私はPythonが初めてで、データ型の概念とその変換に苦労しています。
NLTK ツリー形式の文があります (スタンフォード パーサーから取得し、NLTK ツリーに変換します)。NLTK Chunker 用に記述された関数を適用する必要があります。ただし、NLTK ツリー形式は NLTK チャンカー形式とは異なります。どちらの形式も NLTK ツリーですが、要素の構造が異なるようです (以下を参照)。
NLTK ツリーを NLTK Chunker 出力形式に変換する方法を教えてください。
前もって感謝します!
NLTK チャンカーの出力は次のとおりです。
(S
(NP Pierre/NNP Vinken/NNP)
,/,
(NP 61/CD years/NNS old/JJ)
,/,
will/MD
join/VB
(NP the/DT board/NN)
as/IN
(NP a/DT nonexecutive/JJ director/NN Nov./NNP 29/CD)
./.)
要素と各要素タイプごとに出力されるようになりました:
class 'nltk.tree.Tree' (NP Pierre/NNP Vinken/NNP)
type 'tuple' (',', ',')
class 'nltk.tree.Tree' (NP 61/CD years/NNS old/JJ)
type 'tuple' (',', ',')
type 'tuple' ('will', 'MD')
type 'tuple' ('join', 'VB')
class 'nltk.tree.Tree' (NP the/DT board/NN)
type 'tuple' ('as', 'IN')
class 'nltk.tree.Tree' (NP a/DT nonexecutive/JJ director/NN Nov./NNP 29/CD)
type 'tuple' ('.', '.')
これはNLTKの「純粋な」ツリー出力です(NLTKドキュメントとまったく同じです):
(S
(NP
(NP (NNP Pierre) (NNP Vinken))
(, ,)
(ADJP (NP (CD 61) (NNS years)) (JJ old))
(, ,))
(VP
(MD will)
(VP
(VB join)
(NP (DT the) (NN board))
(PP (IN as) (NP (DT a) (JJ nonexecutive) (NN director) (NNP Nov.) (CD 29)))
))
(. .))
要素と各要素タイプごとに出力されるようになりました:
class 'nltk.tree.Tree' (NP
(NP (NNP Pierre) (NNP Vinken))
(, ,)
(ADJP (NP (CD 61) (NNS years)) (JJ old))
(, ,))
class 'nltk.tree.Tree' (NP (NNP Pierre) (NNP Vinken))
class 'nltk.tree.Tree' (NNP Pierre)
type 'str' Pierre
class 'nltk.tree.Tree' (NNP Vinken)
type 'str' Vinken
class 'nltk.tree.Tree' (, ,)
type 'str' ,
class 'nltk.tree.Tree' (ADJP (NP (CD 61) (NNS years)) (JJ old))

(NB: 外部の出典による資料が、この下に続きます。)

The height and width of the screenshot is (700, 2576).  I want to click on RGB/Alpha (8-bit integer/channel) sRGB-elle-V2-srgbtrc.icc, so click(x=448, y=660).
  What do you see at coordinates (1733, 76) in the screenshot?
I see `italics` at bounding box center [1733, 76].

class 'nltk.tree.Tree' (NP (CD 61) (NNS years))
class 'nltk.tree.Tree' (CD 61)
type 'str' 61
class 'nltk.tree.Tree' (NNS years)
type 'str' years
class 'nltk.tree.Tree' (JJ old)
type 'str' old
class 'nltk.tree.Tree' (, ,)
type 'str' ,
class 'nltk.tree.Tree' (VP
(MD will)
(VP
(VB join)
(NP (DT the) (NN board))
(PP (IN as) (NP (DT a) (JJ nonexecutive) (NN director)))
(NP (NNP Nov.) (CD 29))))
class 'nltk.tree.Tree' (MD will)
type 'str' will
class 'nltk.tree.Tree' (VP
(VB join)
(NP (DT the) (NN board))
(PP (IN as) (NP (DT a) (JJ nonexecutive) (NN director)))
(NP (NNP Nov.) (CD 29)))
class 'nltk.tree.Tree' (VB join)
type 'str' join
class 'nltk.tree.Tree' (NP (DT the) (NN board))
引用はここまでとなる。